You have two options getting the data into the content script:
Using Tab API:
http://code.google.com/chrome/extensions/tabs.html#method-executeScript
Using Messaging:
http://code.google.com/chrome/extensions/messaging.html
Using Tab API
I usually use this approach when my extension will just be used once in a while, for example, setting the image as my desktop wallpaper. People don't set a wallpaper every second, or every minute. They usually do it once a week or even day. So I just inject a content script to that page. It is pretty easy to do so, you can either do it by file or code as explained in the documentation:
chrome.tabs.executeScript(tab.id, {file: 'inject_this.js'}, function() {
console.log('Successfully injected script into the page');
});
Using Messaging
If you are constantly need information from your websites, it would be better to use messaging. There are two types of messaging, Long-lived and Single-requests. Your content script (that you define in the manifest) can listen for extension requests:
chrome.extension.onRequest.addListener(function(request, sender, sendResponse) {
if (request.method == 'ping')
sendResponse({ data: 'pong' });
else
sendResponse({});
});
And your background page could send a message to that content script through messaging. As shown below, it will get the currently selected tab and send a request to that page.
chrome.tabs.getSelected(null, function(tab) {
chrome.tabs.sendRequest(tab.id, {method: 'ping'}, function(response) {
console.log(response.data);
});
});
Depends on your extension which method to use. I have used both. For an extension that will be used like every second, every time, I use Messaging (Long-Lived). For an extension that will not be used every time, then you don't need the content script in every single page, you can just use the Tab API executeScript because it will just inject a content script whenever you need to.

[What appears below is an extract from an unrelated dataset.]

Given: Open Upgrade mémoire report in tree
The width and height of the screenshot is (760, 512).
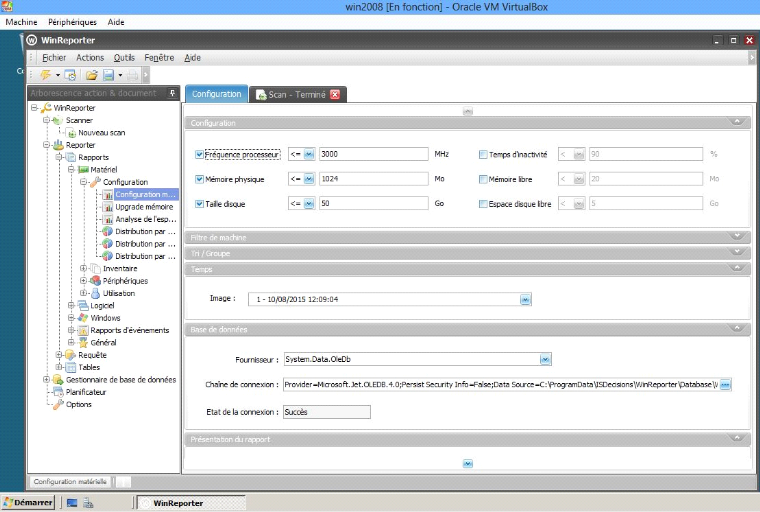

Hope that helps! Do a search on Stackoverflow, there are many answers to content scripts and background pages.
To follow on Mohamed's point.
If you want to pass data from the background script to the content script at initialisation, you can generate another simple script that contains only JSON and execute it beforehand.
Is that what you are looking for?
Otherwise, you will need to use the message passing interface
In the background page:
// Subscribe to onVisited event, so that injectSite() is called once at every pageload.
chrome.history.onVisited.addListener(injectSite);
function injectSite(data) {
// get custom configuration for this URL in the background page.
var site_conf = getSiteConfiguration(data.url);
if (site_conf)
{
chrome.tabs.executeScript({ code: 'PARAMS = ' + JSON.stringify(site_conf) + ';' });
chrome.tabs.executeScript({ file: 'site_injection.js' });
}
}
In the content script page (site_injection.js)
// read config directly from background
console.log(PARAM.whatever);
I thought I'd update this answer for current and future readers.
According to the Chrome API, chrome.extension.onRequest is "[d]eprecated since Chrome 33. Please use runtime.onMessage."
See this tutorial from the Chrome API for code examples on the messaging API.
Also, there are similar (newer) SO posts, such as this one, which are more relevant for the time being.